Indeks Harga Saham Gabungan Turun Tiga Koma Sembilan Puluh Sembilan Persen

Posted on Oktober 20, 2008 by

1


IHSG Jumat (12/9) pagi ditutup anjlok 74,703 poin (3,99 persen) pada 1.795,430.  Pencapaian ini merupakan posisi IHSG terendah sejak 23 Februari 2007 lalu.  Waktu itu IHSG berada pada level 1.791.553. Sumber: Kompas

Pada kesempatan ini saya melayangkan protes kepada Pak Sawali dan para Guru Bahasa Indonesia yang lain karena telinga saya setiap kali harus sakit ketika mendengarkan reporter berita di stasiun televisi kita membacakan angka-angka. Apabila dibaca oleh reporter televisi, kutipan berita dari Kompas di atas akan dibaca sebagai berikut:

IHSG Jumat dua belas September pagi ditutup anjlok tujuh puluh empat koma tujuh ratus tiga poin atau tiga koma sembilan puluh sembilan persen pada seribu tujuh ratus sembilan puluh lima koma empat ratus tiga puluh. …
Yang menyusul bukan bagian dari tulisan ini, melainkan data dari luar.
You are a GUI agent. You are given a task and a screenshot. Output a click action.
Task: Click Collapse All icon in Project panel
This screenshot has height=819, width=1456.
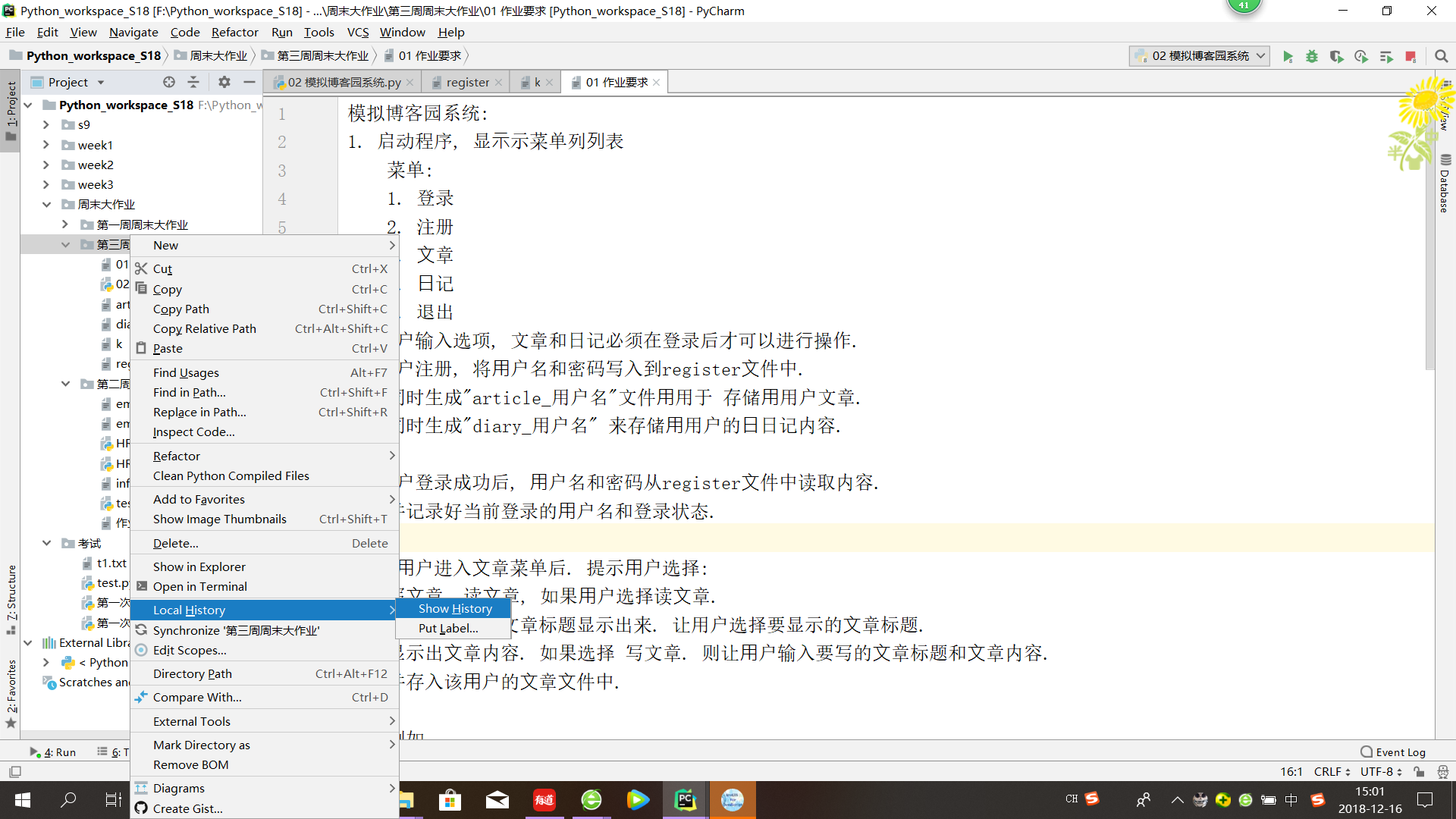click(193, 82)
Perhatikan pada bagian yang saya cetak tebal. Para reporter itu membaca angka di belakang koma seperti membaca angka di depan koma. Padahal, angka di belakang koma itu menurut yang saya pelajari harus dibaca dengan menyebut angkanya saja. Kutipan berita di atas seharusnya dibaca:

IHSG Jumat dua belas September pagi ditutup anjlok tujuh puluh empat koma tujuh kosong tiga poin atau tiga koma sembilan  sembilan persen pada seribu tujuh ratus sembilan puluh lima koma empat tiga kosong. …

Silakan pilih akan menyebut kosong atau nol. Yang jelas, angka di belakang koma itu tidak ada trilyunan, milyaran, jutaan, ratusribuan, puluhribuan, ribuan, ratusan dan puluhan. Coba banyangkan bagaimana reporter televisi itu akan membaca angka di bawah:

35,45789002234567

Angka di belakang koma, itu bisa tidak terbatas jumlahnya. Dibuat satu angka, dua angka, tiga angka sampai empat angka di belakang koma hanya untuk membantu memudahkan kita membaca atau menalar. Makanya, membacanya tidak perlu ada ribuan, ratusan, puluhan, dan angka-angka lain yang menunjukkan jumlah.

Mudah-mudahan para Guru Bahasa Indonesia mau menerima protes saya ini. Untuk pengelola setasiun televisi, saya usulkan agar menyuruh para reporternya untuk belajar Bahasa Indonesia lagi. Baiklah, saya setuju mereka reporter yang lancar berbahasa Inggris, Mandarin dan lain-lain. Akan tetapi, kefasihan menggunakan bahasa asing itu tidak ada gunanya apabila menggunakan bahasa sendiri saja tidak benar.

Mari berbahasa Indonesia dengan baik dan benar!